Alex Harper, Naturalist, July 2021

  • Daily Expedition Reports
  • 22 Jul 2021

Inian Islands and Port Althorp, Southeast Alaska

  • Aboard the National Geographic Venture
  • Alaska

Do you remember growing up watching National Geographic specials on TV? Those memorable musical notes meant we would be transported to some remote part of the world. As children we sat in awe watching humpback whales, blue glaciers, giant icebergs, baby seals, deer with fawns, sea otters noisily munching shellfish, and the wolves of the sea, orcas. We kids never dreamt that we might grow up to see these things up-close and personal. But we’ve seen them all – on the National Geographic Venture this week.

 

Today, we added another marine mammal to that impressive list – Steller sea lions and wow, did we see them close! The Inian Islands sit adjacent to the open Pacific Ocean. Here, the wide ocean pours through a narrow passageway the locals call “the washing machine.” As the tide changes, an 8-knot current swirls the calm waters into eddies and whirlpools and the salmon catch the tide, and the sea lions catch the salmon.
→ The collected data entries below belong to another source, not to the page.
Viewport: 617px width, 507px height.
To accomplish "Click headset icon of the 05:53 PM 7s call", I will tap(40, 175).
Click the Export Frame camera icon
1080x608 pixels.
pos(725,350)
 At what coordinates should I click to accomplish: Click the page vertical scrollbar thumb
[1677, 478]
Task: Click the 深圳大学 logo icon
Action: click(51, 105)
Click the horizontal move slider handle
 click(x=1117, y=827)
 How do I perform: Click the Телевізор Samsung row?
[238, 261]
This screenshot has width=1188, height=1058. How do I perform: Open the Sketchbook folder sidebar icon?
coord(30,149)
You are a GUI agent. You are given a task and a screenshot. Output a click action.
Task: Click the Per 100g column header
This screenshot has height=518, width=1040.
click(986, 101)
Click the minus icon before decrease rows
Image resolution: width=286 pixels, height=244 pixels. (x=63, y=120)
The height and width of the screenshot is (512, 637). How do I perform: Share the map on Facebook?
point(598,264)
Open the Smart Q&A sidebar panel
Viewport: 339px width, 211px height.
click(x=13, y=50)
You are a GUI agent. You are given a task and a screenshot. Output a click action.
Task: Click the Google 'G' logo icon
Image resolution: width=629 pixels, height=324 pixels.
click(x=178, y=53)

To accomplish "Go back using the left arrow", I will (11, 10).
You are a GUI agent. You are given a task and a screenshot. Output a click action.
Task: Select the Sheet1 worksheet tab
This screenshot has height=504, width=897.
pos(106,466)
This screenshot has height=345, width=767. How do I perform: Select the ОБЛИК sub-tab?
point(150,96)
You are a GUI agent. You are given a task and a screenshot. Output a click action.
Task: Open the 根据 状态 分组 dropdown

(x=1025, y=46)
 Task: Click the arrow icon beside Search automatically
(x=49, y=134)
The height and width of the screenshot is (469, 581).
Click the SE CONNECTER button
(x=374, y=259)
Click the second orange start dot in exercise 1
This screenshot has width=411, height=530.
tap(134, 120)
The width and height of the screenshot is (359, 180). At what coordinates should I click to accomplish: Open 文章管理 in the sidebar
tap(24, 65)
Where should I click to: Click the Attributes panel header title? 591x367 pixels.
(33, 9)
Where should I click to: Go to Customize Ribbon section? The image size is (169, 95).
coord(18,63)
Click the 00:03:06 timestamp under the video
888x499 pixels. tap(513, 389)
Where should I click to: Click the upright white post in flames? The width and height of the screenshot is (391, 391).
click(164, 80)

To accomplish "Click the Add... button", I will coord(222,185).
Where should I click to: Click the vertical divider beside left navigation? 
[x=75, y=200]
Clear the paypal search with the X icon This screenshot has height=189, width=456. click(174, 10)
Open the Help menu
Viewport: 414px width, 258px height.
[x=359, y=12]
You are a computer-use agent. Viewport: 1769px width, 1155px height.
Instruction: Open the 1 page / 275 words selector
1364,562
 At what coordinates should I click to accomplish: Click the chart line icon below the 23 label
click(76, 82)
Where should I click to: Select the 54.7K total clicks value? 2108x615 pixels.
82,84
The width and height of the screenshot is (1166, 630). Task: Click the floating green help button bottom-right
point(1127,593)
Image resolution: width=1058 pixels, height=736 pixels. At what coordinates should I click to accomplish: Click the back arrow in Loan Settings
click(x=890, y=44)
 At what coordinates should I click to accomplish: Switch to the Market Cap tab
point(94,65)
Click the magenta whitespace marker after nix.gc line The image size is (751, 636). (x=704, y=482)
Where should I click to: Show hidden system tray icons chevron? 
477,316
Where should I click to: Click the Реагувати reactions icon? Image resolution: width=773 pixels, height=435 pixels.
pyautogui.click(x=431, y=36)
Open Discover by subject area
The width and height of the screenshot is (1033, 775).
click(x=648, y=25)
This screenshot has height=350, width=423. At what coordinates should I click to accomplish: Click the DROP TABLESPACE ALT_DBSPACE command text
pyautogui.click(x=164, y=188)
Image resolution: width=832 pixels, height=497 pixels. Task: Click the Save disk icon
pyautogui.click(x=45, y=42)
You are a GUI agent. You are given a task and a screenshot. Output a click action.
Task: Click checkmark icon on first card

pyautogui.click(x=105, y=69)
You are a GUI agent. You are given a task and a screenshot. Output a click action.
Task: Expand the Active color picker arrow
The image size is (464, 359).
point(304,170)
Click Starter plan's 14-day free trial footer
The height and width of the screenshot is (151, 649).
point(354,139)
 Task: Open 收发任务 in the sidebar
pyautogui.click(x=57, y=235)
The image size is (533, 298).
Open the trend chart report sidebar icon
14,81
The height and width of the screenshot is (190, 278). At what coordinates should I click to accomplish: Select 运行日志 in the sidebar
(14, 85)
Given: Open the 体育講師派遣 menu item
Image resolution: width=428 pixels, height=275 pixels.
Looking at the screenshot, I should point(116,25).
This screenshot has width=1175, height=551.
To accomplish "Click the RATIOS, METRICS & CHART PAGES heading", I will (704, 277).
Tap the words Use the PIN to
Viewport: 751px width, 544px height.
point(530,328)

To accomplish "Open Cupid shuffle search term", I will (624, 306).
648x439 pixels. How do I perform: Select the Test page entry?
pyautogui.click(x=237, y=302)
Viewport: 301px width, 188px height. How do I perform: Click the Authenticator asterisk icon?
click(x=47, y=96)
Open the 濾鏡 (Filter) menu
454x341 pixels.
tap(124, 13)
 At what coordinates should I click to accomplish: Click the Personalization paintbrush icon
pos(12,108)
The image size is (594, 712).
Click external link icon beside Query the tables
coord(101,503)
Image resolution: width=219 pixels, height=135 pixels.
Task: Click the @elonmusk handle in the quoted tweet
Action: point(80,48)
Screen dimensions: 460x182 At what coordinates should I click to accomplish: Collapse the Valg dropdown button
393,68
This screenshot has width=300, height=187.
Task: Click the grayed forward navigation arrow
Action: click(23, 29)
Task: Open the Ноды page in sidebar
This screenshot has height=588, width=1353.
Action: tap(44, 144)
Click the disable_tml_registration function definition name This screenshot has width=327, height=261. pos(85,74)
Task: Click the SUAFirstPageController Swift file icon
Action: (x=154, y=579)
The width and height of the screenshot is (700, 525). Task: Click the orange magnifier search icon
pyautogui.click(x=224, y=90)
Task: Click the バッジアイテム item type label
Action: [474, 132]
Sometimes a sea lion gets a fish and breaks it into smaller chunks by slamming it onto the water’s surface. It doesn’t take long for the gulls to swoop in for leftover scraps. We hardly knew where to look – the action was all around and it was downright exciting!

 

In the afternoon our childlike wonder took a different focus. Instead of looking out to sea, the magic was under our feet. The intertidal zone was in full view. As the indigenous Tlingit people often say, “When the tide is out, the table is set.” And it was a feast for the eyes: limpets and sculpins, mussels and crab, periwinkles and barnacles, cockles and whelks and seaweed as far as the eye could see! Experiences like we had today – lost in the magic of the wild world – take us back to the awe and wonder of being a child once again.